Rüzgar Putin'in aleyhine dönüyor
Geçen çarşamba gecesi Rusya Devlet Başkanı Vladimir Putin, Donbas bölgesine askeri bir operasyon başlattığını duyurdu.
Ama sabaha karşı anladık ki saldırı Donbas ile sınırlı değil, topyekûn işgal girişimi.
İlk üç günde psikolojik üstünlük Putin’in lehineydi. ABD’nin asker göndermeme kararı ve Biden’ın ilk açıklamasında yaptırımlara Putin’i dahi dahil etmemesi basın toplantısına katılan gazetecilerin dahi tepkisini çekti.
“Batı Ukrayna’yı yalnız bırakıyor” eleştirileri yükselince hem Avrupa hem de ABD adeta birden bire kendine geldi ve daha etkili adımlar atmaya başladılar.
Finansal yaptırım kararları beklenmedik bir hızla yürürlüğe koyuldu.
Batı için maliyeti en yüksek yaptırım olan SWIFT sisteminden çıkarma dahi kısmen hayata geçirildi.
Daha önemlisi oldukça yüksek bütçeli insani yardım ve askeri mühimmat göndermek için harekete geçtiler.
İlk günlerdeki dağınık tutumun aksine Batı dünyası Soğuk Savaş’tan beri ilk kez Rusya’ya karşı güçlü bir ortak duruş sergilemeyi başardı.
Peki rüzgar neden ve nasıl Putin aleyhine döndü?
Yalnızca Donbass bölgesini kontrol altına almaya çalışsaydı belki de bu duruma göz yumulacaktı. Oysa o bununla yetinmeyip daha ilk günde başkent Kiev’e saldırınca, Ukrayna Devlet Başkanı Zelensky de geri adım atmayıp dünya kamuoyunu yanına çekince Rusya egemen bir devlete haksız hukuksuz bir savaş başlatan saldırgan ülke durumuna düştü.
Kırım örneğinin aksine Putin bu sefer kendi kamuoyundan bile tam manasıyla destek alamadı.
Bu arada iki kritik gelişme daha yaşandı.
Birleşmiş Milletler Güvenlik Konseyinde Çin, Ukrayna'daki saldırılarını kınayan karar tasarısında çekimser oy kullanmayı tercih etti.

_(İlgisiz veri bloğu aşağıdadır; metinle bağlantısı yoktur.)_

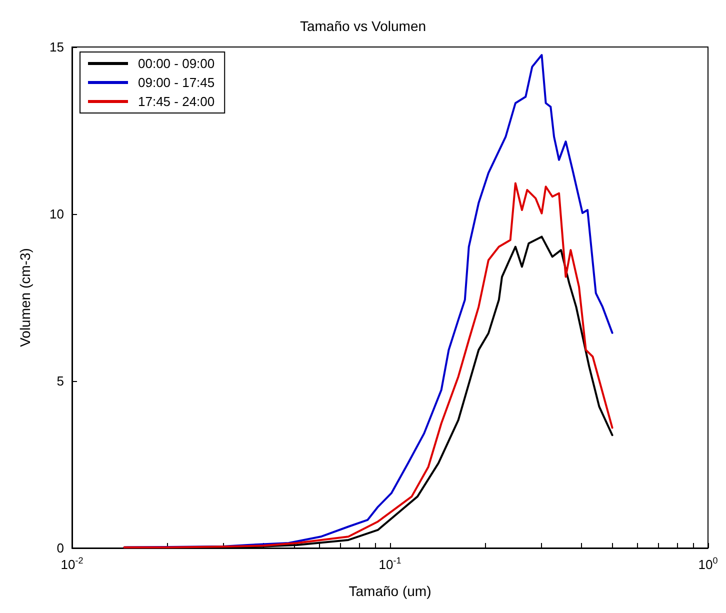  I want to click on x-axis-title: Tamaño (um), so click(390, 591).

Çin Dışişleri Bakanı Wang Yi, tüm ülkelerin egemenlik ve toprak bütünlüğüne saygı gösterilip korunmasını ve BM Antlaşması'nın amaç ve ilkelerine ciddiyetle riayet edilmesini savunduğunu söyledi. Üstü kapalı da olsa Rusya’yı eleştirdi.
Oysa daha birkaç hafta önce Çin Devlet Başkanı Şi Cinping, Vladimir Putin için 'En iyi dostum" demişti. Yayınladıkları ortak bildiride iki devlet arasındaki dostluğun sınırı olmadığını ilan etmişlerdi.
Yani Rusya Çin’den beklediği koşulsuz desteği göremedi. Adeta güvendiği dağa karlar yağdı.
Sadece Çin değil Macaristan ve Çek Cumhuriyeti gibi Rusya ile ilişkileri iyi ülkeler de Ukrayna’dan yana tavır alınca Putin adeta ortada kaldı.
Burada elbette Türkiye’nin de Ukrayna yanlısı açıklamalarının etkisi yadsınamaz.
Son olarak Putin’in nükleer silahları içeren birliklerin alarma geçirilmesi emri vermiş. Bu da açıkça sıkıştığının ve rasyonaliteden uzak davranmaya başladığının işareti değil mi?
Önümüzdeki 24 saat kritik. Batı’nın silah yardımları bölgeye yetişmeden Rusya Kiev’e tüm gücüyle yüklenip düşürmeye çalışabilir.
Muhtemelen Ukrayna heyeti bu ihtimalden çekindiği için Belarus gibi kendileri açısından riskli bir bölgede müzakere buluşmasına “Tamam” dediler.
Zaman Ukrayna’nın lehine Rusya’nın ise aleyhine işliyor.
Kim bilir belki de bu savaş “Beyin ölümü gerçekleşti” denilen NATO ve Atlantik İttifakı üzerinde şok etkisi yaratarak tekrar hayata döndürebilir.
Üç gün önce “Putin’i Putin’den başka durduracak kimse yok” demiştim. Gelinen noktada biraz daha temkinliyim.